Principal resigns after white students reenact George Floyd murder online
A number of Mead High School students asked that the trio in the photo be expelled. They were reportedly suspended.
Last month, three white students at Mead High School in Longmont, Colorado, a suburb of Denver, jokingly took a picture of themselves reenacting the death of George Floyd. The student who was acting as Floyd was wearing blackface.
The caption on the photo read, “Bye bye senoirs,” with the word misspelled, and it was posted to Snapchat.
Furious classmates of theirs took screenshots of the boys’ picture and shared it, then dozens of Mead High students staged protests outside the school, asking that the trio be expelled.
Now, Rachael Ayers, the school’s principal, has resigned.
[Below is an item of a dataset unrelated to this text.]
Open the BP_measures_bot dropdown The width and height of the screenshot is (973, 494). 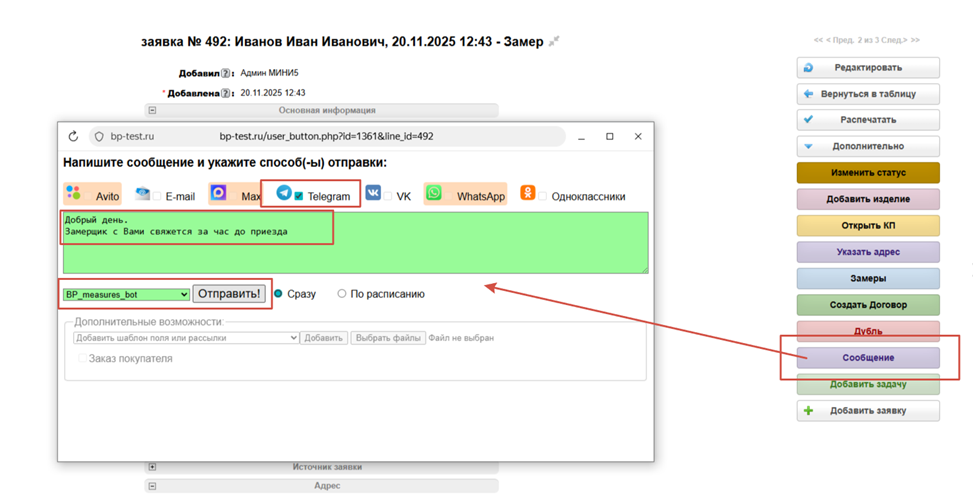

Ayers’ resignation letter reportedly mentioned a reason for her departure and did not touch on the current situation.
“I want to thank her for her lengthy service to the Mead High community for the past 12 years as a teacher, assistant principal, and principal, and I wish Mrs. Ayers the very best in her future endeavors,” said Don Haddad, superintendent of St. Vrain Valley Schools.
Haddad also released a separate statement about the incident, which said, in part: “Our district reaffirms its commitment to diversity and equality in our schools and in our operations. There are many important issues facing our society today, however, our highest priority will always be the physical and emotional well-being, respect and safety of every student, teacher, staff member and community member in St. Vrain.”
According to The Washington Post, a spokeswoman for the district said information about the reprimanded students could not be released, but other students reportedly said the teens in the photo were suspended for five days.
On May 21, a few days after the incident is said to have occurred, students at Mead High staged a class walkout to protest the school’s handling of the incident and general racism at the predominately-white school.
One user on Twitter shared a Change.org petition, writing: “This petition is mostly so the principal does something instead of ignoring the situation. I’m truly embarrassed to have graduated from here and these students don’t represent what Mead stands for.”
Thursday night, a virtual town hall and panel is set in St. Vrain Valley to address the incident at Mead High and general racism experienced by area students of color, organized by the NAACP Boulder County Chapter, Showing Up for Racial Justice Families of Boulder County and YWCA Boulder County.
“That sense of safety they had comes at the expense of our sense of safety, our comfort, our well-being,” said Alicia Graves, chair for the NAACP Boulder Chapter’s Education Committee, per the Boulder Daily Camera. “The way I approach this is what happened at Mead is a symptom of a system that’s flawed. We need to address the system and what we need to do to fix this issue.”
This is not the first instance of high schoolers mocking the murder of Floyd. Last year, students at Coopersville High School in Michigan shared a similar picture, minus the blackface, with the hashtag #GeorgeFloydlivesdontmatter.